Identifying Security Threats

As with the security features of any product—software, buildings, anything—you have to understand the threats to security in order to use security tools effectively. So the first thing to do is inventory the threats that are specific to your users in their environment, in this case, when they use Office 2003 Editions applications and solutions that were built using Office applications. Figure 1 lists the threats that are typically faced by Office users and the features designed to counter them.

X Indicates applicability. ? Indicates potential applicability

Figure 1. Threats to Office 2003 Editions documents and users and the features designed to counter them

The security features of Office 2003 Editions protect against four major categories of threats: data, intellectual property, privacy, and application threats. While not formally defined, these categories map to real-world environments and provide a useful framework for understanding threats and protections.

Use Figure 1 as a tool to protect against the threats most important to you so that you do not waste time on features that do not provide any benefit for your users and environment. For example, signing a document with a digital signature does nothing to keep the document private, while document encryption does little to protect the integrity of data in a document. Choose the right security feature for the right threat.

This article does not examine every threat and security feature listed in****Figure 1; many merit separate article. This article provides an overall framework for the security features in Office 2003 Editions to help you to understand how to use them to protect against the threats that are most important to you.

Protecting Data in Documents

Documents contain a large amount of data, ranging from results of local races to information forming the basis of billion dollar decisions by major corporations and governments. Data integrity is critical to anyone who compiles, records, or uses the data.

The last several versions of Office provide data protection features, placing the ability to control data protection firmly with the user. In most Office applications on the Tools menu, select Options, and use the Security tab to set protection features (see Figures 2, 3, and 4). Each Office product offers similar security options, making it easy for a user to decide how to protect their documents and data.

Figure 2. Microsoft Office Word 2003 Security properties sheet

The user can use an appropriate level of protection for each document depending on how users use the document and its contents. By setting a password, Office encrypts the document, rendering it unreadable by anyone without the password. The Advanced button on the Security properties sheet provides control over the encryption algorithm that is used, as shown in the following figure. The user can select any compatible algorithm installed on their computer.

Figure 3. Encryption Type dialog box

The user can also use a modification password to control whether other users can make changes to the document. This option alone does not encrypt the document, but you can use it together with a password. In this case, any users with the password can read the document but must have the modification password to make changes. When opening the document, the user is prompted for both passwords. If the user does not provide a modification password, the document is opened as read-only.

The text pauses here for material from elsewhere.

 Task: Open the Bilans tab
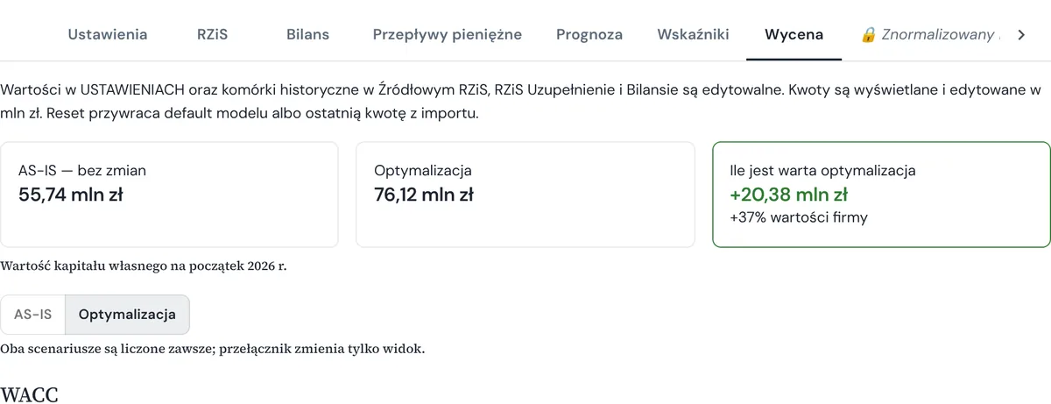(308, 35)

**Note   **The Password to Open feature uses advanced encryption. Encryption is a standard method of securing the content of a file. There are several encryption methods that are available for use with Word files, Excel files, or PowerPoint presentations. Microsoft Office Outlook 2003 allows for encryption also, but also implements it by using different methods. For more information about encryption, see Encryption in the Important Aspects of Password and Encryption Protection section of the Office 2003 Editions Resource Kit.

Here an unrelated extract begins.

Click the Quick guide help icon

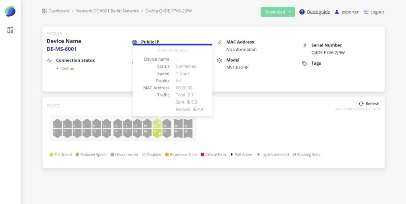302,12
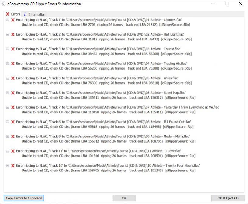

When you are using the Password to Modify feature, a malicious user may still be able to gain access to your password. For example, if you save a word (.doc) file by using the Password to Modify feature enabled in Rich Tech Format (.rtf) a malicious user may be able to gain access to your password.

The new Protect Document task pane in the Microsoft Office System guides the user to set protection for the document. The options that the user sets in the task pane limits the formatting options for other users and restricts whether they can edit, track changes, comment, complete forms, or make any changes. The tracked changes option, one of the options in the Editing restrictions list, is particularly useful when multiple users have the opportunity to edit a document and you want to make sure that changes are highlighted.

Figure 4. The Protect Document task pane

Note   The Protect Document button on the Word 2003 Security properties sheet (Figure 2) only opens the Protect Document task pane. If you do not click the Yes, Start Enforcing Protection button on the pane, no protections are enforced.

In Microsoft Office Outlook 2003, on the Options menu, when you click Security, you have different options available to you than what is available in the other Office applications, as shown in Figure 5. The differences reflect that while Outlook manages documents at some level, it is operating in a different environment and uses standards and protocols that introduce unique threats to Outlook.

Figure 5. Outlook Security tab

Protecting data in documents with passwords helps limit who can make changes to documents and to some extent what they can do in the document. But what if you must be confident that a document has not changed in any way? Or, if there are changes, you need to know who made them. This is an important part of data integrity if users are to rely on the data in documents. This is the purpose of signing documents with digital certificates.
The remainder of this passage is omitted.